[[ RECORDS SUPPLIED, beginning ]]

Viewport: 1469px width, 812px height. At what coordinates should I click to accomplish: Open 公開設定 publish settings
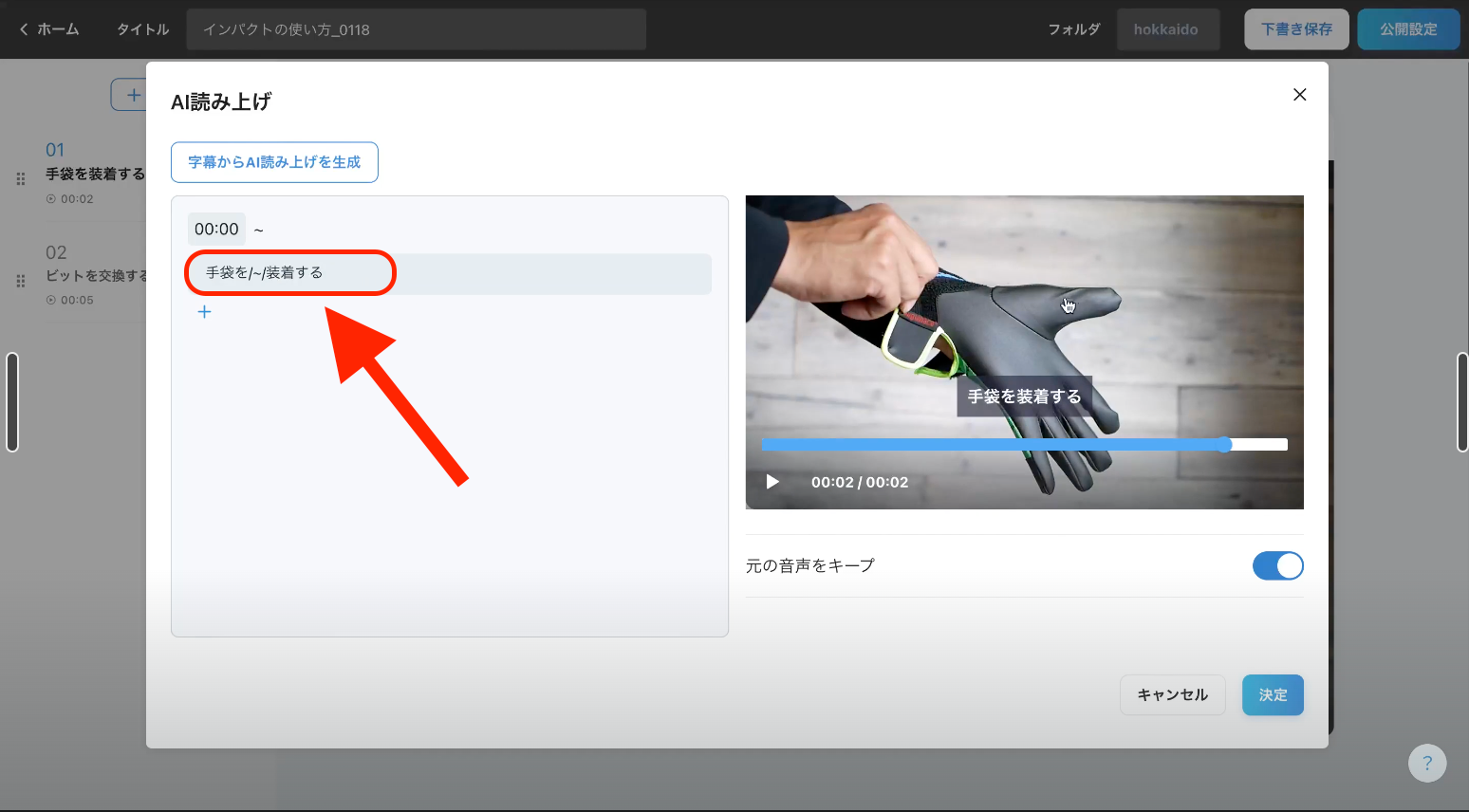pos(1408,29)
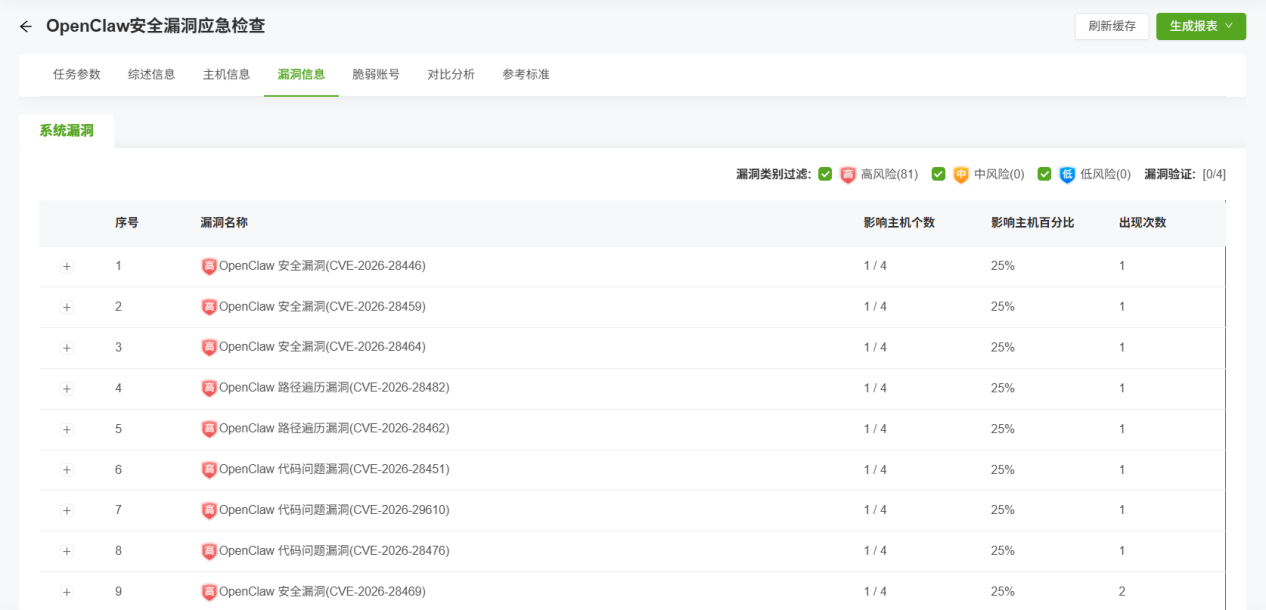The image size is (1266, 610).
Task: Click the red 高 high-risk shield icon beside CVE-2026-28446
Action: point(209,266)
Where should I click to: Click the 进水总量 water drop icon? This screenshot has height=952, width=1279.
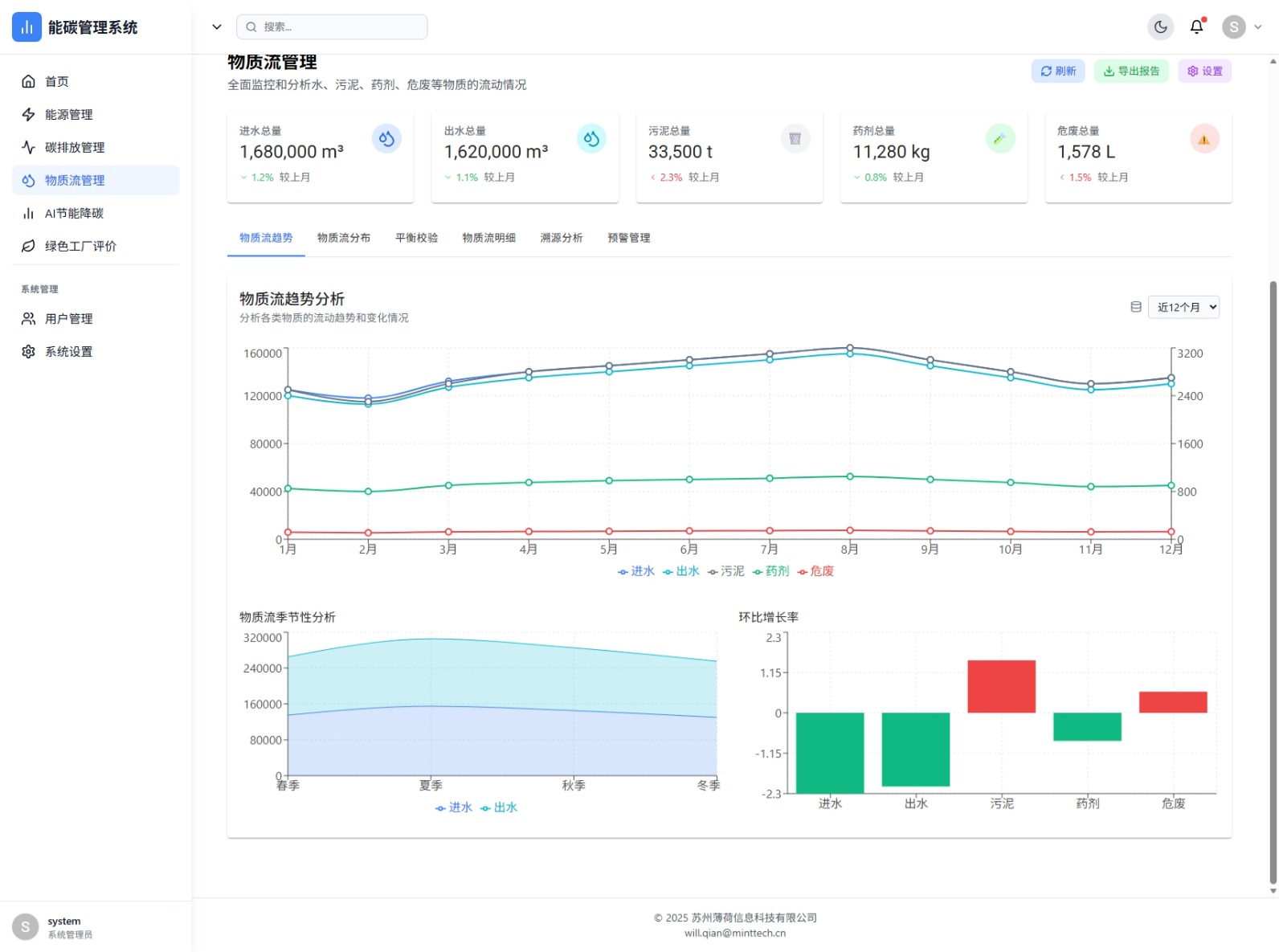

[[ RECORDS SUPPLIED, end ]]

Write out the records above exactly as they appear, leaving out any pictures.

▶ **ANSWER SECTION**
Viewport: 1469px width, 812px height. At what coordinates should I click to accomplish: Open 公開設定 publish settings
pos(1408,29)
The image size is (1266, 610).
Task: Click the red 高 high-risk shield icon beside CVE-2026-28446
Action: point(209,266)
Where should I click to: Click the 进水总量 water drop icon? This screenshot has height=952, width=1279.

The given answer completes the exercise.